Virtually every newspaper ad for the film quotes a reviewer who compares the film to Hitchcock's works. Comparing a film to a classic is always a tricky concept. Comparing a film to the work of someone as revered as Hitchcock usually illicits snickers and derision. "With A Friend Like Harry" is the first film I have seen in some time that is worthy of such comparisons. It isn't as good as Hitchcock's best, or even his good, but it does reach for the same level of suspense that Hitchcock was able to achieve over and over again.
"Harry" also relies on the same suspension of belief that Hitchcock relied on frequently. Can a man mistake a woman that he had an intimate relationship with simply because she has changed her hair color? Can a man solve a murder while bound to a wheelchair in his apartment?

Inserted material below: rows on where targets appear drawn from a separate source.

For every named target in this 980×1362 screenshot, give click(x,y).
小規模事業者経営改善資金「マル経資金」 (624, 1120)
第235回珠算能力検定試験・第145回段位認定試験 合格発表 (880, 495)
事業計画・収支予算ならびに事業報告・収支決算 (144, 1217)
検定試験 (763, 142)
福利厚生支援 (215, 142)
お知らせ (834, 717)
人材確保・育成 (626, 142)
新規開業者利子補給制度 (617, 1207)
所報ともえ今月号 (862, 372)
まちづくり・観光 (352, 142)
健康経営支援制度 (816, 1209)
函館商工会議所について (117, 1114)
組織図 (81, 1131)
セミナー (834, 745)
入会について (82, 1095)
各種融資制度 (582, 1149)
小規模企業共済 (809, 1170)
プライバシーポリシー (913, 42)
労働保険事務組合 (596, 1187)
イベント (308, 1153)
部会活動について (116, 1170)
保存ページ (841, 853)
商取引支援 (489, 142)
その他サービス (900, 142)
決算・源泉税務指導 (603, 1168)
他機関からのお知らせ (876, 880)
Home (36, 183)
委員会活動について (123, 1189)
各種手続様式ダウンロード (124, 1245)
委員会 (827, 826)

Can a man survive a cross country hunt? In "Harry" we have to believe that a man will recognize a classmate after twenty years and feel strongly enough about him to help him change his life. The actor playing Harry, Sergio Lopez, reveals the layers of his character in a very restrained manner. Slowly, we realize that the character is deranged and psychotic, but we don't learn this from a foaming mouth or long diatribes.
The actor playing Michel is also very good. He brings a quiet desperation to the role. He is a family man who has never realized his dreams, but he knows that he now has responsibilities and carries on.
The rustic French farmhouse is an ideal location. A bit surrealistic, it allows the characters to act differently toward one another. Slowly, as Michel changes, he seeks solitude in the newly remodeled bathroom, a pink horror that his parents have commissioned in the little farmhouse.
"With A Friend Like Harry" is a very good, very suspenseful, enjoyable and, at times, funny film.